ヘルファイアXは、細めの粒で変化は大きく出ますが、カールからの変更だと、慣れるまで滑るという感覚があるかもしれません。
また、シートが薄く、相手の強打を止めるには、力を逃がしてあげる必要が出てきます。カールよりも扱いは難しいでしょう。
プレースタイルが、ブロック主戦(止め専)であれば、カールのままで腕を磨くというのもありです。
プッシュを多く使いながら、相手を振り回すとぃう際には、ヘルファイアの変化が大きく出るので、相手も嫌がるのではないでしょうか。

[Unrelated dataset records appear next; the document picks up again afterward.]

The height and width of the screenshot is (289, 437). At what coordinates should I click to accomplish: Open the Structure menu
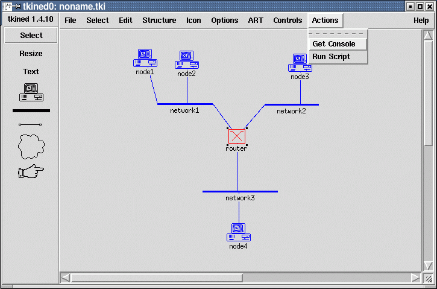(x=159, y=21)
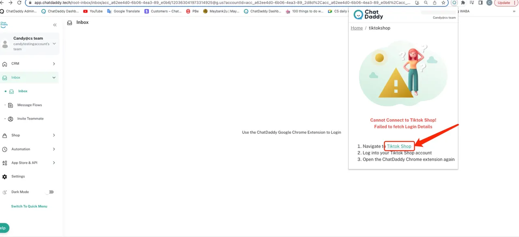Open Message Flows in sidebar
519x237 pixels.
29,105
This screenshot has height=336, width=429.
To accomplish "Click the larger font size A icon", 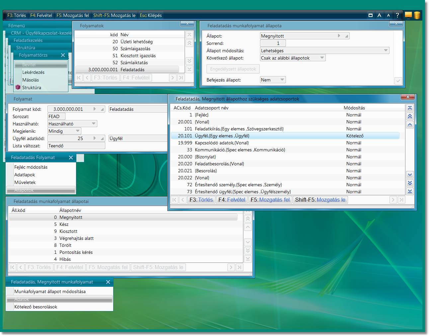I will (379, 15).
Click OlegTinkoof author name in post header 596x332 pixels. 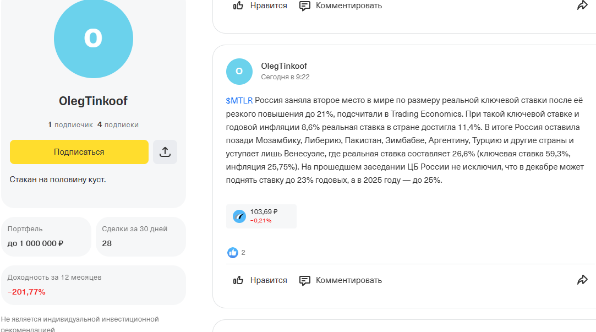tap(284, 66)
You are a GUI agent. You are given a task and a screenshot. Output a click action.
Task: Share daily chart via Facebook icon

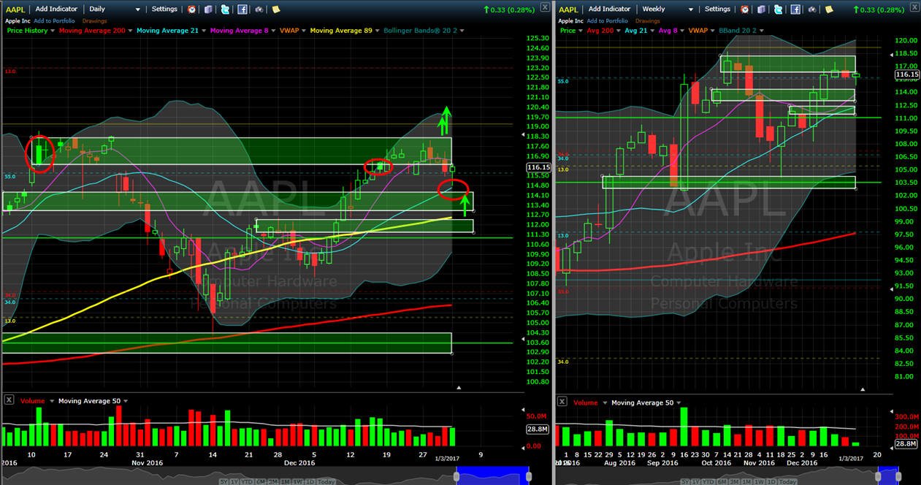(x=242, y=9)
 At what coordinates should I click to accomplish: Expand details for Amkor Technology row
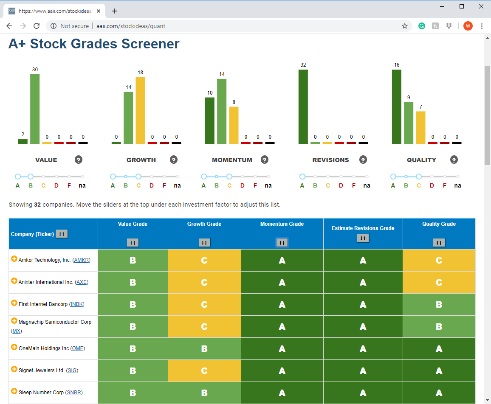[14, 259]
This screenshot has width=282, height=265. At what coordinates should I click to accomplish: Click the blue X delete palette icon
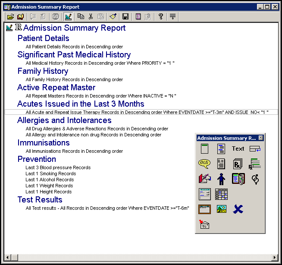[x=238, y=209]
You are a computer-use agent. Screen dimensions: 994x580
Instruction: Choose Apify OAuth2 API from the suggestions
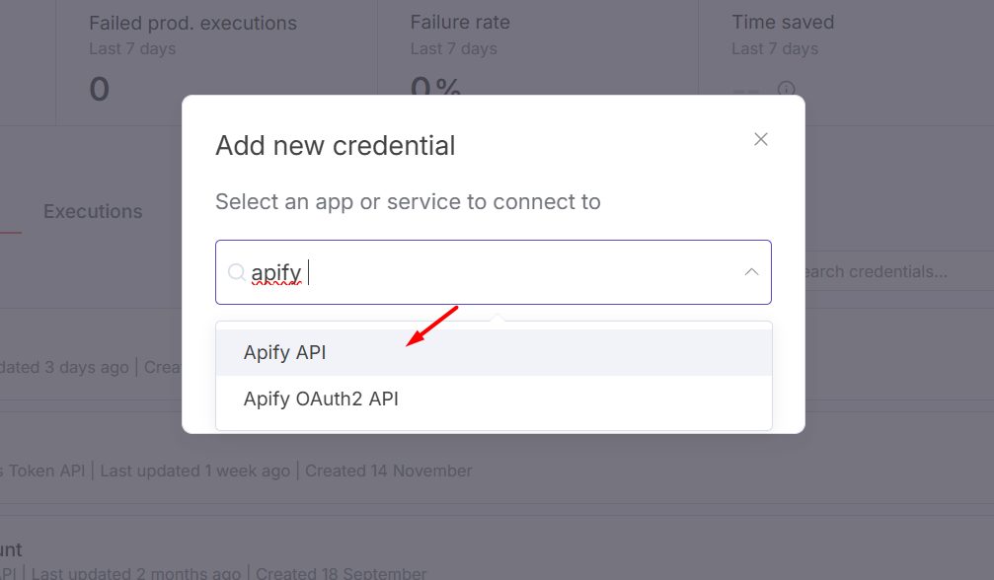tap(321, 399)
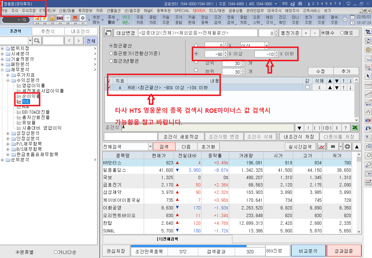This screenshot has width=372, height=258.
Task: Click the 검색 button
Action: tap(164, 146)
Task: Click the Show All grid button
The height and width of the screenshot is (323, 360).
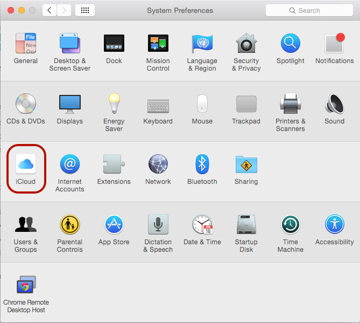Action: pos(85,10)
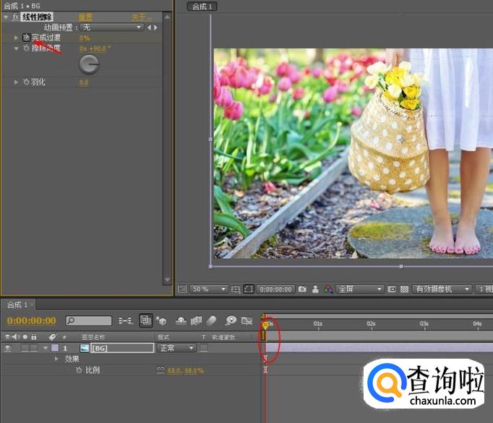Image resolution: width=493 pixels, height=423 pixels.
Task: Open the 50% magnification dropdown
Action: pyautogui.click(x=209, y=289)
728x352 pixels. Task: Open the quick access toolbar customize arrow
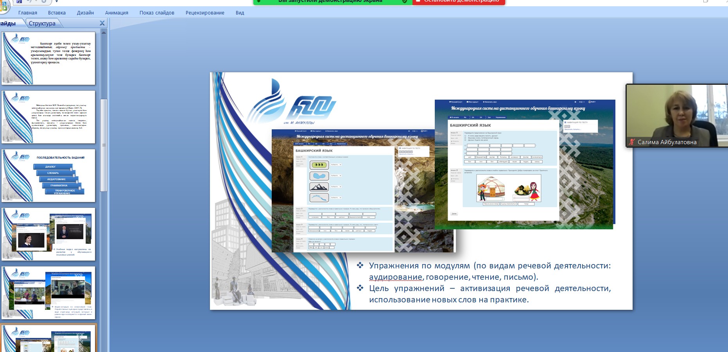56,2
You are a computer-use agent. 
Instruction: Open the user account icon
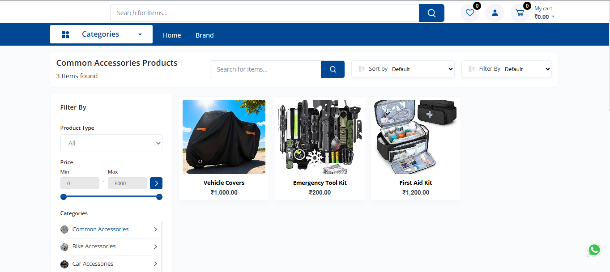click(495, 13)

意図的に切る動作をすると、大きく切れるのはカールです。当てるだけならヘルファイアの方が変化します。
ご丁寧に細かいところまで教えていただきありがとうございます。
ヘルファイアの方が扱い辛いラバーなんですね、、、
自分はプッシュを多く使うタイプなのでヘルファイアに挑戦してみようかと思います。
安定性はカールP1Rの方があるとのことでしたが、ナックルの対処もカールの方がやりやすのでしょうか。
グラスやヘルファイアなど、ドイツ系の粒やアンチ全般に言えることですが、日本の粒高よりも、伸び代が大きい、だけど使いこなせればという条件付きなのです。
万人受けか特化型かという違いですね。
ナックル処理に関しては、カールの方が楽だとは思います。使い手の技量にもよりますが。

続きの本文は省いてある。